*PASSAGE SHOWN*.
____

Creating a Highly Available Secured Kubernetes Cluster on AWS with Kops
Today I will be talking about Kops, which is an official tool for creating Kubernetes clusters on AWS, with support for GCE and VMware vSphere in alpha. It takes a whole lot of the pain out of setting up a Kubernetes cluster yourself, but still presents many challenges to overcome and a great degree of freedom in how you configure the cluster.
I have recently created a Kubernetes cluster on AWS for a client, where I used the Kops tool for the very first time and I will here present what I learnt about implementing best practices with this technology stack. Given the rapid development of Kubernetes itself, and how relatively young Kops is, it proved to be far from a walk in the park to create a production-grade cluster. Documentation is often relatively poor, or just plain missing. The intention of this blog post is to make it easier for others going down the same route.
What we set out to do on this project, is to produce a highly available Kubernetes cluster (on AWS) which you can only SSH into via a dedicated host (a so-called bastion), and that secures the control plane/API via client certificate based authentication and RBAC authorization.
Creating the Cluster Itself
The very first step, which is thankfully quite simple thanks to the awesome power of Kops, is to bring the cluster up. The below kops invocation creates a highly available cluster on AWS, with 5 worker nodes spread among three availability zones and 3 master nodes in the same AZs. For security, all master/worker nodes are in a private subnet and not exposed to the Internet. We also instantiate a bastion host as the sole entry point into the cluster via SSH, and the cluster is configured to enable RBAC as its authorization mode. I chose Flannel as the networking system as I have some experience with it from prior work with Kubernetes and have a good impression of it.

____

*INFORMATION SHOWN*.

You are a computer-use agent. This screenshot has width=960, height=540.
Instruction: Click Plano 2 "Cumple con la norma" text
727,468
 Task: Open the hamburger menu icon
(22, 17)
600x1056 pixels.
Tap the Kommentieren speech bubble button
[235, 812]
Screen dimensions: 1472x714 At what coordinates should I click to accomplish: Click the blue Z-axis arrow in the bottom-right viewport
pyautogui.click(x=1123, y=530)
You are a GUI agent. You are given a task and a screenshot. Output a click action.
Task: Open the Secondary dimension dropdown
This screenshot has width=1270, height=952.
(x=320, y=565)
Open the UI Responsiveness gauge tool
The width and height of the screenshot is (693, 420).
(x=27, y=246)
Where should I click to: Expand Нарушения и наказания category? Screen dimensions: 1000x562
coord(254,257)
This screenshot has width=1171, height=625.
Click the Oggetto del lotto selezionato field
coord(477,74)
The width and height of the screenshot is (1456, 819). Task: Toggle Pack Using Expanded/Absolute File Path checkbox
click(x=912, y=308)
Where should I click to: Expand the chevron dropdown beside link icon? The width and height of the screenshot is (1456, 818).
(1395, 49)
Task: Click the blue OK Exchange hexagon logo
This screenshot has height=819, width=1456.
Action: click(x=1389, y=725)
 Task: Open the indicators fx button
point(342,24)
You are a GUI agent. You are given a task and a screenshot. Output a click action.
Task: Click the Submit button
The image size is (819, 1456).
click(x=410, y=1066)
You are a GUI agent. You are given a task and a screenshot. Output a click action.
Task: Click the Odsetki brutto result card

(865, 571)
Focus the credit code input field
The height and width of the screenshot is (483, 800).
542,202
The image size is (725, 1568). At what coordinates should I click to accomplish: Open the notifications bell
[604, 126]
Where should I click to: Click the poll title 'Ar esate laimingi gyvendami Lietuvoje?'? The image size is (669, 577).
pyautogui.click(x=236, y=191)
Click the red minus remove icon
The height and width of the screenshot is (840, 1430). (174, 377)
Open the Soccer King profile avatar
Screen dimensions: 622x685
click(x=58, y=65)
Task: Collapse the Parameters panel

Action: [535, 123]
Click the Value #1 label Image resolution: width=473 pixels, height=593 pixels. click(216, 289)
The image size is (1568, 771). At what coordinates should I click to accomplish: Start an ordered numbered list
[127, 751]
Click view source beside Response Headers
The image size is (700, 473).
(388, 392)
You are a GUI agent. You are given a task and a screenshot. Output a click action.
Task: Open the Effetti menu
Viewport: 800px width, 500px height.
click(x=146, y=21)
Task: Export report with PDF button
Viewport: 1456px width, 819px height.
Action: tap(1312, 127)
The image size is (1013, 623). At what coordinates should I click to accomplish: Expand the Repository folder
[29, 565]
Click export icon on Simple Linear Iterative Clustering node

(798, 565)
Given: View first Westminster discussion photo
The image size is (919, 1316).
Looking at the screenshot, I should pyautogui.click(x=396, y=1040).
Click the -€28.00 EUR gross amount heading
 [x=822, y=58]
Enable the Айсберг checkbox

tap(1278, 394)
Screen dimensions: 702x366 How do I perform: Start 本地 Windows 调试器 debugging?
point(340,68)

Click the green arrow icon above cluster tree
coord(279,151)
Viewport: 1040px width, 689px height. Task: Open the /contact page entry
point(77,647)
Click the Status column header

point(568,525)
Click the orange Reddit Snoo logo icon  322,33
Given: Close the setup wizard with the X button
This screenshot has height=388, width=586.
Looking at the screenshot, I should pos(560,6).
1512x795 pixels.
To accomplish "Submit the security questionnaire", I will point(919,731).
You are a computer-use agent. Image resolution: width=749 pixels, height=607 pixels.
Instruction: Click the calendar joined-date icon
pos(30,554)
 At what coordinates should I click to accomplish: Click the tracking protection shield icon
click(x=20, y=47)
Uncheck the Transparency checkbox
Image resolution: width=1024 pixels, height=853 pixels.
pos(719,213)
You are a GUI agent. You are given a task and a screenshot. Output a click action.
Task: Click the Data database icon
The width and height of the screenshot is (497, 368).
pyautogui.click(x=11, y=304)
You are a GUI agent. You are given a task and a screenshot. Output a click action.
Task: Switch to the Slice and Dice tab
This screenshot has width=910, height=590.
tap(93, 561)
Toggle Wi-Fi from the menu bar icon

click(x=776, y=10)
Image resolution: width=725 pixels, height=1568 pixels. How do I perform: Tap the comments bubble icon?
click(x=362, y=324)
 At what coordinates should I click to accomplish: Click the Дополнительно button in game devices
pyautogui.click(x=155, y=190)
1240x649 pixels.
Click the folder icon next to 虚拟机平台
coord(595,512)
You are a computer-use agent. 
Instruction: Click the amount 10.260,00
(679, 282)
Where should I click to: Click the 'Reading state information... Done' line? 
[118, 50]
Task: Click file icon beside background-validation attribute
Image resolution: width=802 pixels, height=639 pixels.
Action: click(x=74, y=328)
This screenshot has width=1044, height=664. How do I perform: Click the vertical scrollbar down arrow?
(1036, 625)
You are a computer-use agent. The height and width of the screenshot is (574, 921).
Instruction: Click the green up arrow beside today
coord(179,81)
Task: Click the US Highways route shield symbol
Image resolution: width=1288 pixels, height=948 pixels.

____

*JOBS*.
(1) Can you recast the paragraph of the Kops article that begins "The very first step" as a short bulleted list that keeps its main facts?
(2) Would you carry on the Kops article for a few sentences, starting right after its last sentence?
The rows come from a source separate from the Kops article.

*ANSWERS FOR THE EXERCISE*.
(1)
- Bringing the cluster up is the first step, and Kops makes it quite simple.
- The kops invocation creates a highly available cluster on AWS with 5 worker nodes spread across three availability zones and 3 master nodes in the same zones.
- For security, all master and worker nodes sit in a private subnet and are not exposed to the Internet.
- A bastion host is the only SSH entry point into the cluster.
- RBAC is enabled as the authorization mode.
- Flannel is the networking system, chosen because of earlier good experience with it in Kubernetes work.

(2)
kops --state s3://example.com create cluster --zones \ eu-central-1a,eu-central-1b,eu-central-1c --master-zones \ eu-central-1a,eu-central-1b,eu-central-1c --topology private --networking flannel \ --master-size m4.large --node-size m4.large --node-count 5 \ --bastion --cloud aws --ssh-public-key id_rsa.pub --authorization RBAC --yes \ example.com
On the topic of high availability, since the cluster has three master nodes within three different availability zones, the cluster is protected from the outage of individual AZs and is still available if a master goes down. The same goes for worker nodes.
Exporting the Kubectl Configuration
After creating the cluster, we would like to generate a configuration file to use in order to have kubectl operate against our cluster. We do this with the following command:
KUBECONFIG=$CLUSTER.kubeconfig kops export kubecfg $CLUSTER
Configuring Cluster Components for RBAC
In order for certain cluster components to function with RBAC enabled, some configuration is required. Basically, what we need to do is to bind the right roles to service accounts to allow the latter to perform certain tasks on behalf of pods.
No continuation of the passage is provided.